Nouveau revirement de l’exécutif sur l’immigration : maintes fois repoussé, ré-annoncé, réagencé, le gouvernement a encore une fois ajourné mercredi son projet de loi sur l’immigration, faute de consensus politique sur ce chantier jugé trop clivant dans un climat social déjà abrasif.
Promis sur un ton martial depuis l’été par le ministre de l’Intérieur Gérald Darmanin, ce texte intitulé « Contrôler l’immigration, améliorer l’intégration » a subi tout à la fois les atermoiements sur son contenu, l’intransigeance des oppositions, à commencer par celle des Républicains, et les secousses sociales de la réforme des retraites.
Juste avant son examen prévu fin mars au Sénat, le président Emmanuel Macron avait lui-même annoncé son report à la télévision et assuré que le projet serait découpé en plusieurs textes, avant de revenir sur ces propos dimanche : dans Le Parisien, il a plaidé pour une grande loi en « un seul texte », « efficace et juste ».

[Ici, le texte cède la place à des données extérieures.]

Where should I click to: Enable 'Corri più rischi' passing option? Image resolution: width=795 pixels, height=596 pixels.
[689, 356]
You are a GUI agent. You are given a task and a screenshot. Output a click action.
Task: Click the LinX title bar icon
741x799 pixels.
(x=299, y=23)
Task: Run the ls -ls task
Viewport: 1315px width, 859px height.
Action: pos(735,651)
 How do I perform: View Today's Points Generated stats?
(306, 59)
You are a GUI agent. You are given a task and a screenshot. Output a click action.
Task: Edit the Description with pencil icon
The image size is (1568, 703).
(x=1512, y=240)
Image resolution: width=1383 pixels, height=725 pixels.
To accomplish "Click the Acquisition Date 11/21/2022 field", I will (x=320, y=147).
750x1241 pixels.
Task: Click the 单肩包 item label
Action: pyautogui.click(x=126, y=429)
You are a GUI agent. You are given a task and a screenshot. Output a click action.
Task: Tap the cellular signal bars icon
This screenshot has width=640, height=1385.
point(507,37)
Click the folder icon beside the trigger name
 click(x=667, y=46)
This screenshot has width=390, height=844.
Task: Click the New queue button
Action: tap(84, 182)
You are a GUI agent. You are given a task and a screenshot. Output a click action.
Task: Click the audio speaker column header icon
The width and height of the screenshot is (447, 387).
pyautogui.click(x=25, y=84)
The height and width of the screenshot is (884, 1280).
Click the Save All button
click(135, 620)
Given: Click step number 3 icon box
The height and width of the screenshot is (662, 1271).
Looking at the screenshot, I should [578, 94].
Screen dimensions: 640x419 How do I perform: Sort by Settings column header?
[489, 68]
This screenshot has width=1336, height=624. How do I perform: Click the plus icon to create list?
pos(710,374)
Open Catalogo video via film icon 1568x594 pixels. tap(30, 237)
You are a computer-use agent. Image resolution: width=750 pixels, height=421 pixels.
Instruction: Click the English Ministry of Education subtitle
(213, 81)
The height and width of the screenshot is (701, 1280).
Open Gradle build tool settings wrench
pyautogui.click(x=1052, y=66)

La « montée des enchères » des Républicains
Trois jours plus tard, mercredi, c’est la Première ministre Élisabeth Borne qui a semblé donner le coup de grâce, en dévoilant sa feuille de route. « Aujourd’hui, il n’existe pas de majorité pour voter un tel texte, comme j’ai pu le vérifier hier (mardi) en m’entretenant avec les responsables des Républicains », a-t-elle déclaré, en expliquant que le projet ne serait finalement pas présenté dans l’immédiat.
Les Républicains, qui détiennent les clés du Sénat, ne cessent de faire monter les enchères depuis des mois sur ce sujet hautement symbolique pour leur camp. Mercredi encore, le président de LR Éric Ciotti a appelé à un référendum pour modifier la Constitution et les engagements de la France en matière de regroupement familial.
Des propositions très divergentes
Alors que le gouvernement promet l’équilibre entre expulsions des étrangers qui menacent l’ordre public et une meilleure intégration des sans-papiers notamment par la régularisation des travailleurs dans les secteurs en « tension », les propositions de la droite sont radicales : « Plus aucun droit pour les clandestins, plus de prestations sociales dès le premier jour pour les réguliers », ou encore traiter « les demandes d’asile à la frontière », selon les termes d’Éric Ciotti. « Est-ce que monsieur Macron est prêt à inscrire tout cela dans la loi ? J’en doute, et je doute aussi qu’on ait la capacité au Parlement à faire adopter un texte compte tenu même des oppositions dans la majorité », a résumé le patron des Républicains.
Une bataille entre la Première ministre et le ministre de l’Intérieur
C’est ce qu’a acté Élisabeth Borne mercredi, même si elle a assuré que « la lutte contre l’immigration illégale est une priorité du gouvernement ». « Ça n’est pas le moment de lancer un débat sur un sujet qui pourrait diviser le pays », a-t-elle ajouté.
« Manifestement, il y a eu bataille interne (au gouvernement) qu’Élisabeth Borne a remporté temporairement face à Gérald Darmanin », qui plaidait encore mi-avril pour un « texte fort » contre l’immigration clandestine dans les prochaines semaines, a réagi auprès de l’AFP Pierre Henry, président de l’association France fraternité.
Le ministère de l’Intérieur n’a pas répondu aux sollicitations de l’AFP. Mi-avril, devant ses troupes réunies à l’Élysée, le chef de l’État avait pourtant mis en garde : « Si on ne fait pas immigration et travail » avant le 14 juillet, avait-il martelé, « ça veut dire qu’on ne le fera pas » du tout. L’automne débute le 23 septembre.